US-based oil major ExxonMobil has filed for arbitration to settle the future of operations in the Stabroek block offshore of Guyana.
ExxonMobil currently operates the Stabroek block on behalf of a consortium made up of itself (45%), Hess Corp (30%) and CNOOC of China (25%).
Chevron Corp, the maker of the Texaco lubricant and grease range, is currently looking to acquire Hess along with its stake in the Stabroek block, but ExxonMobil asserts that it has first-refusal rights on assets in the block.

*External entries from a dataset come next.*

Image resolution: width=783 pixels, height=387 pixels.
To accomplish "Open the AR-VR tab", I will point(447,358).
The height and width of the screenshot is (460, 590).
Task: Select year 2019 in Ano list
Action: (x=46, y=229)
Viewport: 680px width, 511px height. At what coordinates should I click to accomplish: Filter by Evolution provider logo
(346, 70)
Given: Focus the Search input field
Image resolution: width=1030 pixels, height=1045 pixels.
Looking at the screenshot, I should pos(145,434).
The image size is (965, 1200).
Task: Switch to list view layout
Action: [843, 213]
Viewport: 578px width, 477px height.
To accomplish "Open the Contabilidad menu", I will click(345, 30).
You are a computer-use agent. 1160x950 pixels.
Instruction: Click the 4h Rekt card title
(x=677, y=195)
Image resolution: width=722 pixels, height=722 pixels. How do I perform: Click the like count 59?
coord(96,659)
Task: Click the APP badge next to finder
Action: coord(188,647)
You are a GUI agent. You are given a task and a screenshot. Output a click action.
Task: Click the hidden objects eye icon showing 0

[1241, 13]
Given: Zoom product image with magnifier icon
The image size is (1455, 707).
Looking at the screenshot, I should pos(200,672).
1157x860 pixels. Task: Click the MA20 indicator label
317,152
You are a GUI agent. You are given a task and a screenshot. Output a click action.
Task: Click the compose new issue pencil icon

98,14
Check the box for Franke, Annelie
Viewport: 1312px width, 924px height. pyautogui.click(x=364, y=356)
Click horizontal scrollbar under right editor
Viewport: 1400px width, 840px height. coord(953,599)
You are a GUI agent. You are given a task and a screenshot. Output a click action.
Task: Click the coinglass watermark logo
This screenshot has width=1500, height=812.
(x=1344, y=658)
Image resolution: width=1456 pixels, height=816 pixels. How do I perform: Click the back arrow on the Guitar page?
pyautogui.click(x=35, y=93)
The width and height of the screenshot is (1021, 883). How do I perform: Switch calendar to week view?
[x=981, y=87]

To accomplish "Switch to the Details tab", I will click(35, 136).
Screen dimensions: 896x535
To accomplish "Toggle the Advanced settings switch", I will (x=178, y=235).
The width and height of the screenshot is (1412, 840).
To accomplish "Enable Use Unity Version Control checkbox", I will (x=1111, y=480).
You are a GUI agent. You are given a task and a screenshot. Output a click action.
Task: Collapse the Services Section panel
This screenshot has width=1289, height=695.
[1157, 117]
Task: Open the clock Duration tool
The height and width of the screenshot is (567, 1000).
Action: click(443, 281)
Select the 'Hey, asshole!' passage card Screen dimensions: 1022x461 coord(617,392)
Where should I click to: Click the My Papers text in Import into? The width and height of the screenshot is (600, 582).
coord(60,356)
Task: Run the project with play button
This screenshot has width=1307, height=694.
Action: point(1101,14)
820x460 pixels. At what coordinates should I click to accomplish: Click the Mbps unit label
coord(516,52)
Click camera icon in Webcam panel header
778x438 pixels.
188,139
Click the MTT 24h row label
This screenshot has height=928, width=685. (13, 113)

A senior vice president at ExxonMobil, Neil Chapman, was quoted by the Financial Times as saying:
“We’re confident that within this contract, we have pre-emption rights, and we have filed for arbitration to make sure that we can secure those pre-emption rights…The rights are to give us the opportunity to look at the value, which we can then match, should we choose to do so.”
Chapman’s words suggest that the company is considering making its own offer for Hess’s share in the block, which would take its interest to 75%. This reflects the value it is placing on the block, where oil reserves are currently estimated at around 11 billion barrels after making over 30 significant discoveries.
For their part, Chevron and Hess have stated that they do not believe the rights of first-refusal apply in this case because Chevron is acquiring Hess in its entirety, rather than just purchasing the Stabroek assets. Chapman said that a typical case of contract arbitration usually takes at least half a year.